We Christians adore Jesus as our Lord and God, God with us. “Christ” is not the family name of Jesus; it is a title; “the Christ” - the Messiah, the anointed one. We affirm that Jesus is the Christ, the Lord, and we even have a special feast of Christ the King near the end of the year. “Christ” is a title expressing the majesty of Jesus.
The most persecuted people in the world today are Christians, and many of our brothers and sisters in Christ are being killed, or imprisoned, or exiled, with their churches and homes destroyed, because they are faithful to Jesus, the Christ, the Lord of their lives. The blood of martyrs is the seed of the Church. In 1927 the great priest Miguel Pro was martyred in Mexico for his faith in Jesus. There are photographs of him courageously facing the bullets of the firing squad, crying out “Long live Christ the King.” Father Pro was a Jesuit, a member of the “Society of Jesus”, whose emblem is “IHS”, which are the first three letters of “Holy Name of Jesus” in Greek. But all Christians form a society of Jesus and we are committed not only to be ready, like Father Pro, to die for him - and even more, to live for him by showing his love in all that we do.

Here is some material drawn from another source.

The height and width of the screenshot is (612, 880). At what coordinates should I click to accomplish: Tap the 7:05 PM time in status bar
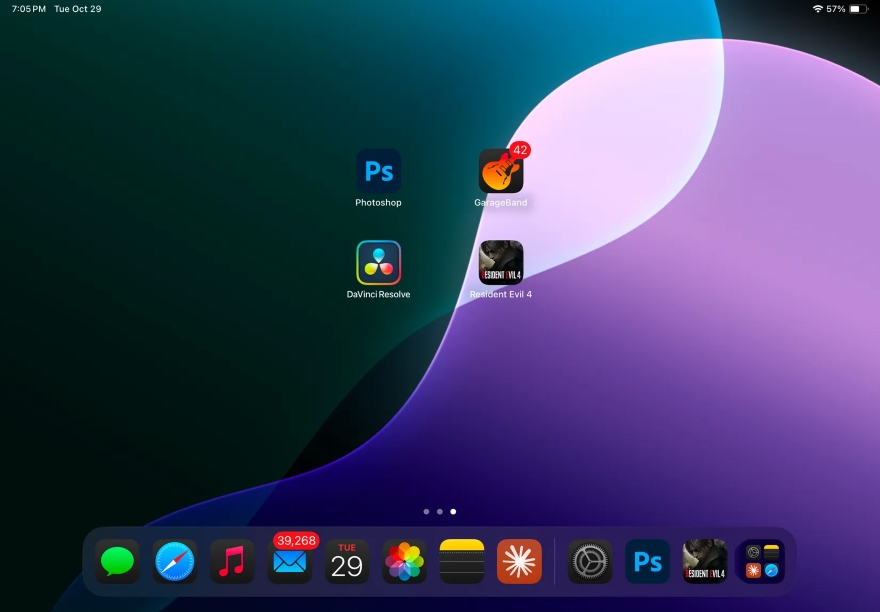(x=29, y=9)
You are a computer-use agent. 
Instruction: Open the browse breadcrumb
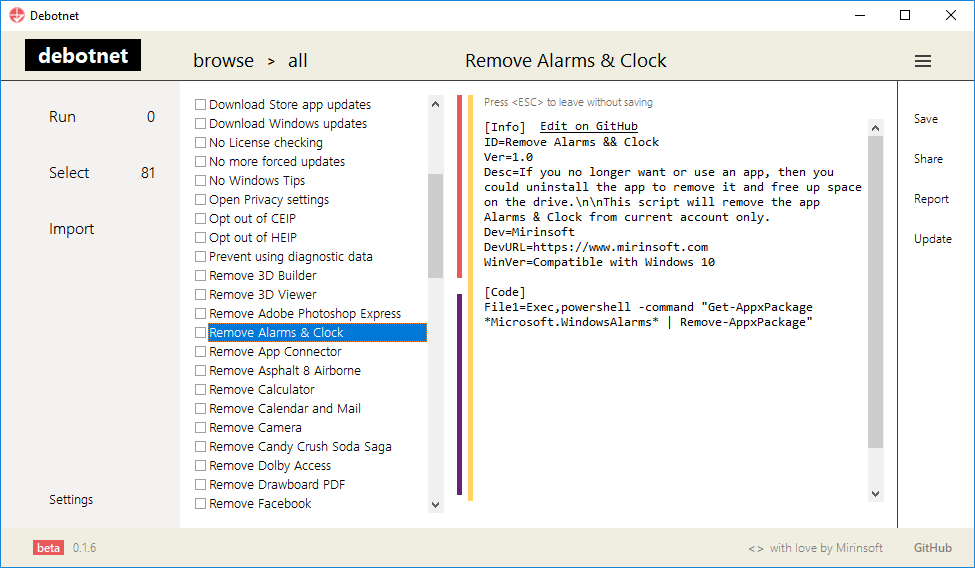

If the title “Christ” is sacred, and worth dying for and living for, even more so is the Holy Name of Jesus. The name itself means that God saves us, and rescues us from our sins. From the earliest times, though his disciples were willing to use his title of “Christ” freely, they treated his Holy Name with great reverence. I recommend reading Philippians 2:6-11, based on a very early Christian hymn, which speaks of the second person of the Blessed Trinity coming amongst us, sharing our suffering, even to death on the cross, and so “God also highly exalted him and gave him the name that is above every name, so that at the name of Jesus every knee should bend, in heaven and on earth and under the earth, and every tongue should confess that Jesus Christ is Lord, to the glory of God the Father.”
The Holy Name of Jesus represents our Saviour, the Lord of our lives, and makes him present. When we honour his name, we honour him; when we dishonour his name, we dishonour him.
Here are some practical implications of that fact:
I will end with a quote from a beautiful hymn that is based on Philippians 2:6-11:
“At the name of Jesus every knee should bow, every tongue confess him king of glory now; ’tis the Father’s pleasure we should call him Lord, who from the beginning was the mighty Word.
Humbled for a season, to receive a name from the lips of sinners, unto whom he came; faithfully he bore it spotless to the last, brought it back victorious when from death he passed.
In your heart’s enthrone him; there let him subdue, all that is not holy, all that is not true. Look to him, your Saviour, in temptation’s hour; let his will enfold you in its light and power.”